Centímetros Cúbicos » Noticias

NUEVAS MEDIDAS DE LA DGT

Circular a 30 km/h en la ciudad: estas son las consecuencias para tu coche

La reducción de la velocidad dentro de los límites urbanos puede generar un menor desgaste en algunos componentes, pero vivirán la situación opuesta.

Publicidad

Una de las reformas que ha traído la nueva Ley de Tráfico es la reducción del límite de velocidad en las ciudades con el objetivo de rebajar la accidentalidad en las vías urbanas. Cuando se pongan en marcha tendremos que circular a 30 km/h en aquellas vías con un único carril por sentido y a 20 km/h en las calles que tengan una plataforma única de calzada. ¿Esto tiene consecuencias para tu coche?

Si tu coche tiene un cambio de marchas automático apenas notarás los efectos de esta rebaja en los límites, pero la cosa cambia cuando la transmisión es manual. Estas moderadas velocidades juegan a favor de elementos como los neumáticos y los frenos, que se desgastarán menos. Sin embargo, al tener que adaptar nuestro modo de conducción con marchas más cortas y menos revoluciones hay otros componentes que van a vivir una situación opuesta.

El embrague y el filtro de partículas

El embrague del vehículo será uno de los que más note los efectos de una conducción más pausada en la ciudad. En el momento en el que lo pisamos, la transmisión se desconecta del motor para poder elegir la relación adecuada y cuando lo soltamos se vuelve a producir esa unión. Si cambiamos con más frecuencia para poder utilizar las marchas más cortas del coche, las revoluciones aumentan y el embrague sufre un mayor desgaste. Conviene tener presente que reparar este componente puede costar más de 1.000 euros.

Otro de los componentes que puede sufrir con los nuevos límites de velocidad en las ciudades es el filtro de partículas que reduce las emisiones contaminantes.
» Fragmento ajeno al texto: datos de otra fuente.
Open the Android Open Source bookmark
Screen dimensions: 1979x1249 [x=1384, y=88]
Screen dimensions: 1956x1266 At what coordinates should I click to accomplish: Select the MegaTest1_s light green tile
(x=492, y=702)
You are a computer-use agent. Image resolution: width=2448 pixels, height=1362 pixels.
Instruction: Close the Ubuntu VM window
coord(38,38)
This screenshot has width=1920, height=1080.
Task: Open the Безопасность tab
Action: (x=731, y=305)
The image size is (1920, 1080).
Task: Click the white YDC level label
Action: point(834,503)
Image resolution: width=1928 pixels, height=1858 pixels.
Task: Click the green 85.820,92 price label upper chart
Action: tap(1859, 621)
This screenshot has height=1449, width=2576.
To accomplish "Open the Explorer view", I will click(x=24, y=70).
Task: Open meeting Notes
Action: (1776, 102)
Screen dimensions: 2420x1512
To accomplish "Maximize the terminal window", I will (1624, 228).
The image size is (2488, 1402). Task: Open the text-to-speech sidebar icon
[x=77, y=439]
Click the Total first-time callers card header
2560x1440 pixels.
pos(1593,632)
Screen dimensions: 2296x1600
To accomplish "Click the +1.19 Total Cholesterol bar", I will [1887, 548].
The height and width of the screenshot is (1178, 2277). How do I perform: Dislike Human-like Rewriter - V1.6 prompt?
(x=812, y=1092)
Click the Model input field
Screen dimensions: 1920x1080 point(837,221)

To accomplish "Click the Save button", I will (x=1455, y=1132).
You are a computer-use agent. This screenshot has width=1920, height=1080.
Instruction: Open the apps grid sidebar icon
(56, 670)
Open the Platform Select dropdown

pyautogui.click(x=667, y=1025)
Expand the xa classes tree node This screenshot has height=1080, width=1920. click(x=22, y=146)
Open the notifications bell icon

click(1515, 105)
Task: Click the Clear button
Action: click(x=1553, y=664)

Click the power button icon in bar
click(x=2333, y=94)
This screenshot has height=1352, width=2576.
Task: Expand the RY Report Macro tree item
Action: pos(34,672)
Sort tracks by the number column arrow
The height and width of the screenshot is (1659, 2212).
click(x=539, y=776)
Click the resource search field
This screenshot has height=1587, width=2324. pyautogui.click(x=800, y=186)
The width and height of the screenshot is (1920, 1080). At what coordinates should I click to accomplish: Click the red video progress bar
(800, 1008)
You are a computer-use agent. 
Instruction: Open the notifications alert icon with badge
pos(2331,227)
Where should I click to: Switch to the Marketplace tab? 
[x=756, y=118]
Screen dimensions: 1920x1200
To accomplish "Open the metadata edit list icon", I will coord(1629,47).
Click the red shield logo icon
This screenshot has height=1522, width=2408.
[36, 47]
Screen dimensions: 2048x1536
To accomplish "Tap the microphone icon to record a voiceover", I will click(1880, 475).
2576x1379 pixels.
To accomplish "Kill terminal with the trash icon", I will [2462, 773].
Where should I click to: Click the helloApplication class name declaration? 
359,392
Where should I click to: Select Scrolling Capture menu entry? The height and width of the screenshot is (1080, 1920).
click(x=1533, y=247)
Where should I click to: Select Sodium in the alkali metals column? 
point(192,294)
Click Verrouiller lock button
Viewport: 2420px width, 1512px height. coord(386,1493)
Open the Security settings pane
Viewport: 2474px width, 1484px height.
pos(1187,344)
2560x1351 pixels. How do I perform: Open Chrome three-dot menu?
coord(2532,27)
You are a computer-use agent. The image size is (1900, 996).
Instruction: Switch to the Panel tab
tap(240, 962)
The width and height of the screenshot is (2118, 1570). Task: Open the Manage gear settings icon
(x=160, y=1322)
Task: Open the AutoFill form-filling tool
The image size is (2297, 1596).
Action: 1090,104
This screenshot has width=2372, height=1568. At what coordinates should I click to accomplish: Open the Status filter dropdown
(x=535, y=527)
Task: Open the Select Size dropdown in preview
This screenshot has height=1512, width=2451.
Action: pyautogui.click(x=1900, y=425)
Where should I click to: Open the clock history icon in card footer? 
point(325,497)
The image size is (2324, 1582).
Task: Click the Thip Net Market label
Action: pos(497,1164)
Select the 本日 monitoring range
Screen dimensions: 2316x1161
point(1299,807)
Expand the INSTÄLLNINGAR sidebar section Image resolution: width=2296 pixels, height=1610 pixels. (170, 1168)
Eso sí, sólo perjudicaría a los coches diésel más antiguos… pero teniendo en cuenta la edad media del parque automovilístico español (12,7 años) son bastantes modelos los que están en el punto de mira.

La misión del filtro es atrapar las partículas de carbono que emiten los motores y quemarlas cuando alcanzan determinada temperatura. El vehículo lleva a cabo este proceso cuando circula a ciertas revoluciones y si la velocidad máxima es de 30 km/h, difícilmente podrá deshacerse de esos elementos… e, incluso, puede que el coche se ahogue.